Au chapitre Prévention, que contient la future loi ? La désignation d’un médecin traitant pour les enfants de 0 à 16 ans, médecin généraliste ou pédiatre. Ce dernier pourra accompagner le jeune pour prévenir l’obésité, améliorer le suivi vaccinal, prévenir le tabagisme, lutter contre l’alcool ou la consommation de drogues, a détaillé la Ministre. “Mais il n’y a pas de consultation de prévention dédiée, protocolisée et dûment identifiée”, relève Luc Duquesnel, le Président de l’UNOF-CSMF. Il note que tous les syndicats qui défendent la médecine générale et ses médecins traitants demandent la mise en place d’une telle consultation annuelle par exemple, devant laquelle les gouvernements reculent systématiquement, du fait de son coût.

Autres dispositions de la future loi : l’amélioration de l’information nutritionnelle, sous forme d’affichage visuel (sur la base du volontariat) sur les produits alimentaires, dont les modalités pratiques seront élaborées par l’Agence nationale de sécurité sanitaire de l’alimentation, de l’environnement et du travail (ANSES), la sanction à l’incitation des jeunes à la consommation excessive d’alcool, la prévention du tabagisme ciblée sur les moins de 20 ans (disposition issue du PNRT). Autres chapitres : l’incitation à la pratique des tests de dépistages rapides (TROD) et des autotests de dépistage des maladies sexuellement transmissibles, dont le VIH, l’incitation à la politique de réduction des risques notamment auprès des personnes détenues, l’expérimentation de salles de shoot et aussi la création de l’Institut national de prévention, de veille et d’intervention en santé publique, qui regroupera dès 2015, les équipes de l’INPES, de l’InVS et de l’EPRUS.

Quelques autres mesures éparses sont également annoncées : promotion de la santé en milieu scolaire, accès facilité à la contraception d’urgence dans les établissements scolaires du second degré, soutien au service de santé au travail en facilitant, notamment, la collaboration d’un médecin libéral non spécialisé, auprès d’un service de santé au travail, etc.

“Bref, il n’y a pas grand-chose là-dedans”, balaie Luc Duquesnel.

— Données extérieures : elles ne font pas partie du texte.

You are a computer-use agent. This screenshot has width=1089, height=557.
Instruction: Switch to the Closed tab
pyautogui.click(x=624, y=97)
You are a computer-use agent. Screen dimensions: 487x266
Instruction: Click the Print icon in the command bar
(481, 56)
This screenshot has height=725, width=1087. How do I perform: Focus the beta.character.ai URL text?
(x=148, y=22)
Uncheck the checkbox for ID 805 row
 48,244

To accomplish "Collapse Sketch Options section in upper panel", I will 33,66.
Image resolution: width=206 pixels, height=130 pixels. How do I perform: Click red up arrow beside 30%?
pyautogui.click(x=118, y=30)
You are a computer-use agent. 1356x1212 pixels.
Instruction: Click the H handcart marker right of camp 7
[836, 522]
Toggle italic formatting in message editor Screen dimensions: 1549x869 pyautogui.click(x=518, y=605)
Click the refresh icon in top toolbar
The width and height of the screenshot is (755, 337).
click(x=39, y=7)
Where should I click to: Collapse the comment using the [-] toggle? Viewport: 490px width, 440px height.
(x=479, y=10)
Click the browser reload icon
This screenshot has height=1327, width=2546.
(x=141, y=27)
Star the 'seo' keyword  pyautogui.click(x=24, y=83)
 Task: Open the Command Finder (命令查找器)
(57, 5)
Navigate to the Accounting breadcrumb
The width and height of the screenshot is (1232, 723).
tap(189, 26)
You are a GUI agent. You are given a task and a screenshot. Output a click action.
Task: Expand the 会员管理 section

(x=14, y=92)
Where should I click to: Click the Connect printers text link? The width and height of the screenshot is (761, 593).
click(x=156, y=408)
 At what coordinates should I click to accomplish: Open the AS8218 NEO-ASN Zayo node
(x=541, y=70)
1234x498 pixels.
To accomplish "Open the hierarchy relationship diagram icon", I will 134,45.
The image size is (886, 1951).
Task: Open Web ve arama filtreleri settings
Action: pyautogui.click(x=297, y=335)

Sur un plan médiatique, on réduit la prévention à la vaccination, ce qui est prendre le problème par le tout petit bout de la lorgnette”‘… regrette-t-il. De fait, le projet de loi se propose d’étendre l’autorisation de vacciner aux sages-femmes (entourage des femmes et des nouveau-nés) et aux pharmaciens. Innovations qui font bondir les médecins généralistes, déjà échaudés par l’annonce de la création de prochaines infirmières cliniciennes, qui viendront prendre en charge leurs patients atteints de pathologies chroniques non compliquées (HTA, insuffisance cardiaque, diabète …).

“Ce type de mesures hérisse les professionnels de santé les uns contre les autres, alors qu’on pourrait le faire ensemble”, regrette le patron de l’UNOF-CSMF. Il ajoute que cette absence de politique de prévention dûment identifiée, fait le terreau des anti-vaccins ou de groupes qui sur médiatisent les effets iatrogènes des dépistages, autant de lobbies qui prospèrent sur le net. “La couverture vaccinale baisse, que cela concerne le papillomavirus, ou l’hépatite. Les dépistages du cancer du côlon s’effondrent, les données ne sont pas bonnes pour le cancer du sein”, constate le Dr. Duquesnel.

L’Etat ménage ses priorités et compte ses sous, ce sont tout juste 80 millions d’euros qui ont été mis sur la table par l’assurance maladie pour réaliser la révolution du travail en équipes pluriprofessionnelles. Mais l’Etat n’hésite pas d’un autre côté à signer un chèque de 80 millions pour financer la mise en place des cinq futurs territoires numériques, “de l’avis général, de l’argent fichu par la fenêtre, en pure perte”, grince le patron de l’UNOF-CSMF.

En un mot, la future loi de santé en qui bien des praticiens mettaient de l’espoir est en train de décevoir jusqu’à ses partisans de la première heure. “Pour la prévention, c’est clairement un rendez-vous manqué, souligne Luc Duquesnel, farouche opposant au projet Touraine. Les médecins généralistes ont l’impression qu’on détruit leur métier. C’est simple, les jeunes médecins sont dépités. Quand je les rencontre, beaucoup me disent que ce qui est en train de se passer est vraiment moche”.